High rate of subclinical chikungunya virus infection and association of neutralizing antibody with protection in a prospective cohort in the Philippines

Abstract

Background: Chikungunya virus (CHIKV) is a globally re-emerging arbovirus for which previous studies have indicated the majority of infections result in symptomatic febrile illness. We sought to characterize the proportion of subclinical and symptomatic CHIKV infections in a prospective cohort study in a country with known CHIKV circulation.

Methods/findings: A prospective longitudinal cohort of subjects ≥6 months old underwent community-based active surveillance for acute febrile illness in Cebu City, Philippines from 2012-13. Subjects with fever history were clinically evaluated at acute, 2, 5, and 8 day visits, and at a 3-week convalescent visit. Blood was collected at the acute and 3-week convalescent visits. Symptomatic CHIKV infections were identified by positive CHIKV PCR in acute blood samples and/or CHIKV IgM/IgG ELISA seroconversion in paired acute/convalescent samples. Enrollment and 12-month blood samples underwent plaque reduction neutralization test (PRNT) using CHIKV attenuated strain 181/clone25. Subclinical CHIKV infections were identified by ≥8-fold rise from a baseline enrollment PRNT titer <10 without symptomatic infection detected during the intervening surveillance period. Selected CHIKV PCR-positive samples underwent viral isolation and envelope protein-1 gene sequencing. Of 853 subjects who completed all study procedures at 12 months, 19 symptomatic infections (2.19 per 100 person-years) and 87 subclinical infections (10.03 per 100 person-years) occurred. The ratio of subclinical-to-symptomatic infections was 4.6:1 varying with age from 2:1 in 6 month-5 year olds to 12:1 in those >50 years old. Baseline CHIKV PRNT titer ≥10 was associated with 100% (95%CI: 46.1, 100.0) protection from symptomatic CHIKV infection. Phylogenetic analysis demonstrated Asian genotype closely related to strains from Asia and the Caribbean.

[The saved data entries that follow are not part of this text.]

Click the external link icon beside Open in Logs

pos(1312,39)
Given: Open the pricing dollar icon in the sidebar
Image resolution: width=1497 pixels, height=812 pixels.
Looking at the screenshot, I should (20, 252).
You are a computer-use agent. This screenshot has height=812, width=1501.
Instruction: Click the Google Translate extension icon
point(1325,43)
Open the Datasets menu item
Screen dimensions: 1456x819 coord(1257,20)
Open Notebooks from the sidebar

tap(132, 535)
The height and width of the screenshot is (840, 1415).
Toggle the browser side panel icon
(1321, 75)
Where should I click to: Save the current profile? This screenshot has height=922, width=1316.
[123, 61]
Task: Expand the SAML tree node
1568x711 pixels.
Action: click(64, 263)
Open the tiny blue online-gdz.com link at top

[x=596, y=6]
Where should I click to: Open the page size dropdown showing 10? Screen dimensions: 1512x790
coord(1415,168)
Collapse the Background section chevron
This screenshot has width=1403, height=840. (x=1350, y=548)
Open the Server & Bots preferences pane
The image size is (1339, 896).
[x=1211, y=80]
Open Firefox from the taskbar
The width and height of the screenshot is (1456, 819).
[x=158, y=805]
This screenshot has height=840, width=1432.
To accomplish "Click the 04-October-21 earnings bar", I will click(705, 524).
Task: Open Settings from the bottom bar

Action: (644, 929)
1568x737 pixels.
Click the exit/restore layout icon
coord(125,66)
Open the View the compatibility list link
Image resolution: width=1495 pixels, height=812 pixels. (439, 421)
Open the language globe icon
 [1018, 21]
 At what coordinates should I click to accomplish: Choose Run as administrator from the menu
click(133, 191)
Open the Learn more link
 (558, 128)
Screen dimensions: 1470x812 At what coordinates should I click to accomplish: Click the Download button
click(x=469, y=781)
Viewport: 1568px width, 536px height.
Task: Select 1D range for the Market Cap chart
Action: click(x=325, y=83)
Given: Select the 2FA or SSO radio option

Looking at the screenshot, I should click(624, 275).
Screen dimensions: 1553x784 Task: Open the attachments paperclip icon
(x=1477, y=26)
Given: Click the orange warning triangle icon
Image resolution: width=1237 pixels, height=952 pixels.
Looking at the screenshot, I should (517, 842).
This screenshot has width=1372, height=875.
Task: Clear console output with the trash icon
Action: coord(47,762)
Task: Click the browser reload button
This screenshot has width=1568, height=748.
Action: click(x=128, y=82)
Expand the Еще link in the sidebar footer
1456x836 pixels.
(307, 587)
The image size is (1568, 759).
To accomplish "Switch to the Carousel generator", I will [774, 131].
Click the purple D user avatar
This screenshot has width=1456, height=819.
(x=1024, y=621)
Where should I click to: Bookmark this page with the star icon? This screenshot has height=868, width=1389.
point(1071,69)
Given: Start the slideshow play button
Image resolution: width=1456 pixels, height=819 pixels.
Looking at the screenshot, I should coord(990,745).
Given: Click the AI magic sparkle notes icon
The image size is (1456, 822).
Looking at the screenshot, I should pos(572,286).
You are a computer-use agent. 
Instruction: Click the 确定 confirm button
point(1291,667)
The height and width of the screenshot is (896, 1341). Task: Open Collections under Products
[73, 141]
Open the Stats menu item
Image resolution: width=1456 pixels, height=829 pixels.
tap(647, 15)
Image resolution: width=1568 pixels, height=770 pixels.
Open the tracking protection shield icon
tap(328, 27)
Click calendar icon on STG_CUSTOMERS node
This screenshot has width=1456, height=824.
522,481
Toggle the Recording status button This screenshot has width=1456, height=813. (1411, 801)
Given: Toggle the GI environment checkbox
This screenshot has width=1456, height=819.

Conclusions: Subclinical infections accounted for a majority of total CHIKV infections. A positive baseline CHIKV PRNT titer was associated with protection from symptomatic CHIKV infection. These findings have implications for assessing disease burden, understanding virus transmission, and supporting vaccine development.

Fig 1. Study flow chart.

Fig 2. Dot plot of chikungunya virus (CHIKV) plaque reduction neutralization test (PRNT) titers at enrollment and 12 months in per-protocol subjects.

All 19 symptomatic and 87 subclinical CHIKV infections had enrollment PRNT titer <10 and 12-month titers ranging from 229 to 2,030 in symptomatic infections and 64 to 3,347 in subclinical infections; 239 subjects had positive titers at enrollment ranging from 10 to 1,785; and 505 subjects had negative titers at both enrollment and 12 months.

Fig 3. Phylogenetic tree showing five chikungunya viruses (CHIKVs) characterized in the study.

The tree was constructed by neighbor-joining methods (1,000 bootstrap replications) using envelope protein-1 (E1) nucleotide sequences (1,320 bp) of 46 CHIKV strains; the five from the study are designated in bold. Bootstrap support values are shown for major nodes. Scale bar indicates nucleotide substitutions per site. Genotypes are indicated on the right. The sequences were named according to virus/country/strain/year of collection or isolation. GenBank accession numbers are shown in parentheses.